Reputation: 689
I am learning about CPU and pipeline. We know In processors pipeline execute stage exist some load store units.
Now I want to know that if we have a load instruction that take a long time because requested data did not exist in cache, next load instruction won't execute until first load resolved in out of order cpu unless we have another load/store unit in pipeline execute stage?
What is the corresponding behavior of an in-order CPU?
Upvotes: 0
Views: 1476
Reputation: 364180
Will a cache-miss load block later loads? CPUs can be designed to avoid it.
The terms you're looking for are hit under miss for cache accesses while waiting for an outstanding cache miss, and miss under miss for having multiple cache misses outstanding (memory level parallelism).
See https://www.ece.ucsb.edu/~strukov/ece154BSpring2018/week3.pdf for Nonblocking cache and pipelined cache.
In an out-of-order CPU this can be handled by having the load instruction give temporarily, and replay again later from the scheduler. That's what Intel x86 CPUs do, at least. CPUs with a weakly-ordered memory model like ARM might only need to have a load buffer wait for that cache line to arrive at L1d cache without having to rerun the load instruction.
On an in-order pipeline, loads can be scoreboarded so nothing stalls until you try to actually read a register that was written by a cache-miss load. You need some load buffers to wait for incoming cache lines, but then hit-under-miss and miss-under-miss just work.
(Paul Clayton posted an answer with slightly more detail on https://electronics.stackexchange.com/questions/98551/what-happens-on-a-cache-miss)
Remember that in-order only means instructions have to start executing in program order. High-latency instructions like division, or especially stores and loads, can complete out of order. Even cache hit stores have enough latency on a modern high-speed in-order design that you want to let other instructions run in the shadow of that latency.
Different complexity levels of pipelines might or might not support hit-under-miss and/or miss-under-miss. i.e. different amounts of MLP (Memory Level Parallelism).
Out-of-order CPUs almost always support both; one of the major benefits of OoO exec is hiding memory latency, as well as ALU latency.

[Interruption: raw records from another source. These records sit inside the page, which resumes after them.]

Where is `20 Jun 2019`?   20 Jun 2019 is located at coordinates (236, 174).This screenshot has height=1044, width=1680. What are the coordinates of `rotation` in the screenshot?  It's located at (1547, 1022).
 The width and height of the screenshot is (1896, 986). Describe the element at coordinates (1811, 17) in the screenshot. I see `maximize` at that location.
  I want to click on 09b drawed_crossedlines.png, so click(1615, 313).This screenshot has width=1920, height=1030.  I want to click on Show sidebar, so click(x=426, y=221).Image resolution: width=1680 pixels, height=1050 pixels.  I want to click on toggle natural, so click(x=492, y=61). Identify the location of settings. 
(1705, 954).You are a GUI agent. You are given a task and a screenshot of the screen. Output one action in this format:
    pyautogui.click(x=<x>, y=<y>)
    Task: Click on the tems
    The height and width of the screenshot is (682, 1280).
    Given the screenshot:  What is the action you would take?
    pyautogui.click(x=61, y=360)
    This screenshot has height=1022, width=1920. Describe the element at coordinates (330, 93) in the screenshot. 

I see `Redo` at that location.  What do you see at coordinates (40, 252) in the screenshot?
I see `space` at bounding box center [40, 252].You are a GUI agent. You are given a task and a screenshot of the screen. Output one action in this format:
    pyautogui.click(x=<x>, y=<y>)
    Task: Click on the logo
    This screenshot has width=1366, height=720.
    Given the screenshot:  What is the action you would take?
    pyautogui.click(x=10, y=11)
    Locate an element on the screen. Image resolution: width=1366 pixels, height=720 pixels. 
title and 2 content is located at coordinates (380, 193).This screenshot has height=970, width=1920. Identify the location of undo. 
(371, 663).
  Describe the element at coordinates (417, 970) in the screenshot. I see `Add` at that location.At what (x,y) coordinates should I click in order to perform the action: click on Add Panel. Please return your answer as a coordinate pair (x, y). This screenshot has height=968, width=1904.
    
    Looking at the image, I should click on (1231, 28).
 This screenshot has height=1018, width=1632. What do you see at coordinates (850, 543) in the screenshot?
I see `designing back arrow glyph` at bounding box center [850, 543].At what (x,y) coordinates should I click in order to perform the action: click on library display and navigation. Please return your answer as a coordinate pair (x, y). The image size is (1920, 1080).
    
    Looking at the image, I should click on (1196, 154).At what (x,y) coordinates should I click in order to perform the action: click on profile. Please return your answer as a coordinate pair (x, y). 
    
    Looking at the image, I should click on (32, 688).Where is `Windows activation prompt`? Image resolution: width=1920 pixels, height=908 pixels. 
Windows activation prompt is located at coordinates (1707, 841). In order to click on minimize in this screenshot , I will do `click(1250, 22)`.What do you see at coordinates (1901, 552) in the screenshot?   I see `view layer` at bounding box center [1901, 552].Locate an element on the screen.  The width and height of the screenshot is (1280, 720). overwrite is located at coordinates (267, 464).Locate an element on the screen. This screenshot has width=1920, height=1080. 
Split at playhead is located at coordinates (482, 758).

Cortex-A8's glossary mentions Hit Under Miss, but IDK where they actually use the term to specifically say that A8 supports it or not.
I did find 16.4.2. Memory system effects on instruction timings which says:
Because the processor is a statically scheduled design, any stall from the memory system can result in the minimum of a 8-cycle delay. This 8-cycle delay minimum is balanced with the minimum number of possible cycles to receive data from the L2 cache in the case of an L1 load miss. Table 16.16 gives the most common cases that can result in an instruction replay because of a memory system stall.
The list of conditions includes an L1 Load data miss. And a subsequent L2 miss can result in another replay, delaying later instructions for another 8 cycles.
This really sounds like A8 does not support anything under a cache miss, and instead basically stalls.